[Provided passage]

Homes sell in days, often for well over the asking price. International investors are also quick to swoop in and snap up properties in the most popular neighborhoods. The level of competition on the buyer’s side of things can make purchasing a home seem too difficult, or even impossible.
Unfortunately, the housing market shows no signs of slowing down in upcoming months. Although the coronavirus pandemic initially caused both housing supply and buyer demand to plummet, high costs didn’t follow suit.
And now as supply and demand ramp back up, the housing market in Seattle is back to being a high-cost, highly competitive arena. This makes transitioning from renting to owning a home very difficult in Seattle.
Lenders have taken note of the influx of investment purchases and have created new programs in the hope of enticing more owner-occupants into the Seattle housing market. The biggest and most potentially impactful of these programs is the no-appraisal loan.
What Is a No-Appraisal Loan?
Part of the typical home loan process is the appraisal. An appraisal is a professional estimate of the current market value of the home in question to determine how much money can be loaned out.
Without an appraisal, loaning to a borrower can be too great of a risk for the lender. For example, if the home is actually worth a lot less than the initial loan without review, and the borrower defaults, then the lender won’t be able to recover the full value of the home.

[/Provided passage]
[Exercise data]

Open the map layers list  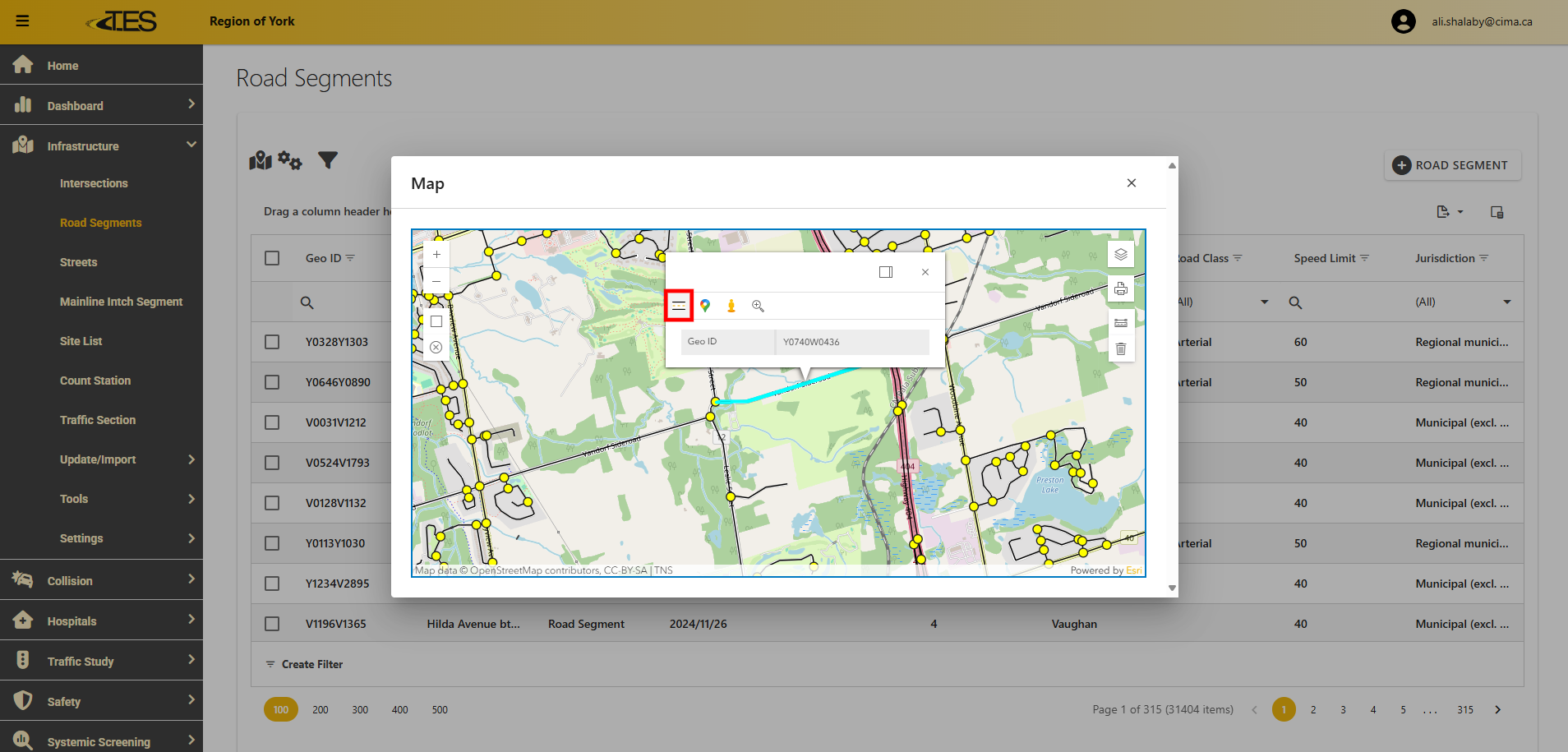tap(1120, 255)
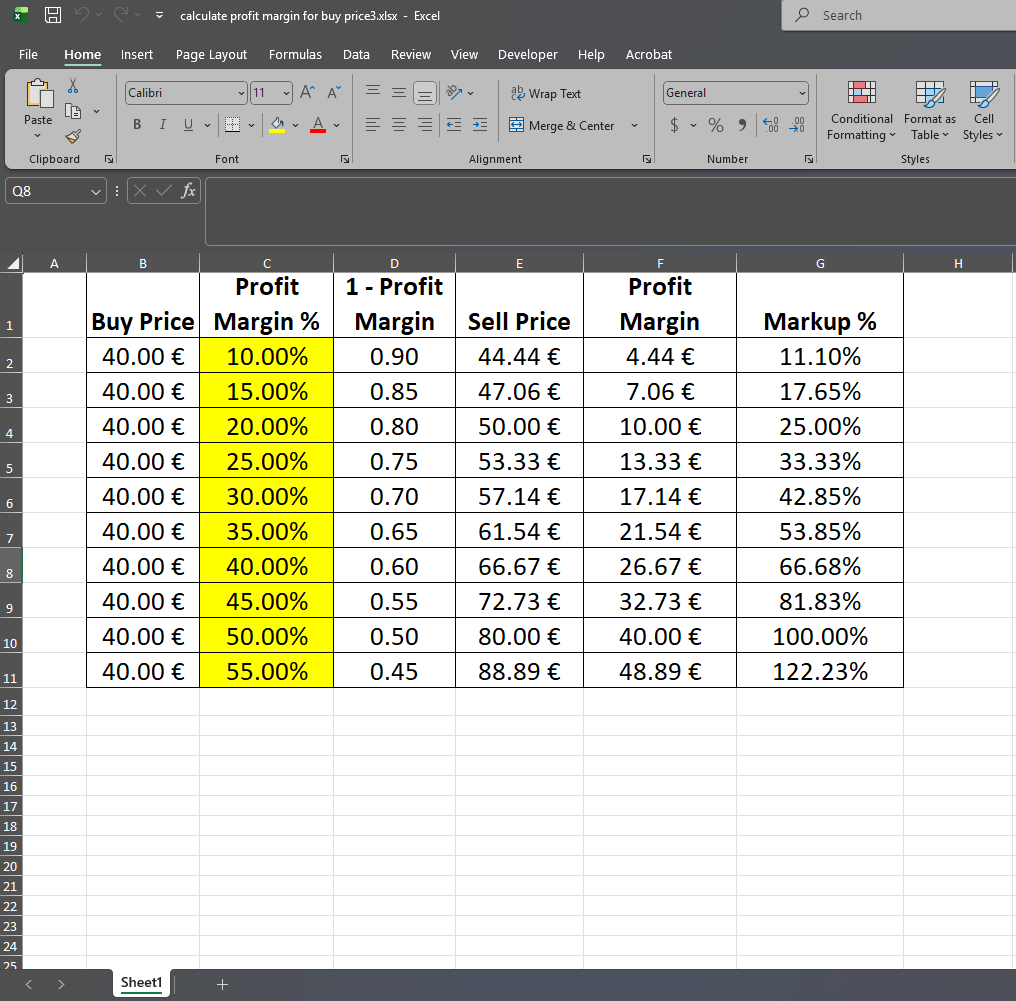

[/Exercise data]

[Work to complete]
A – Reproduce verbatim the portion of the passage on the Seattle housing market starting with "Part of the" and going on through "be loaned out.".
B – According to the passage on the Seattle housing market, which lender program is the biggest and most potentially impactful?

[Results by task]
A –
Part of the typical home loan process is the appraisal. An appraisal is a professional estimate of the current market value of the home in question to determine how much money can be loaned out.

B – The no-appraisal loan.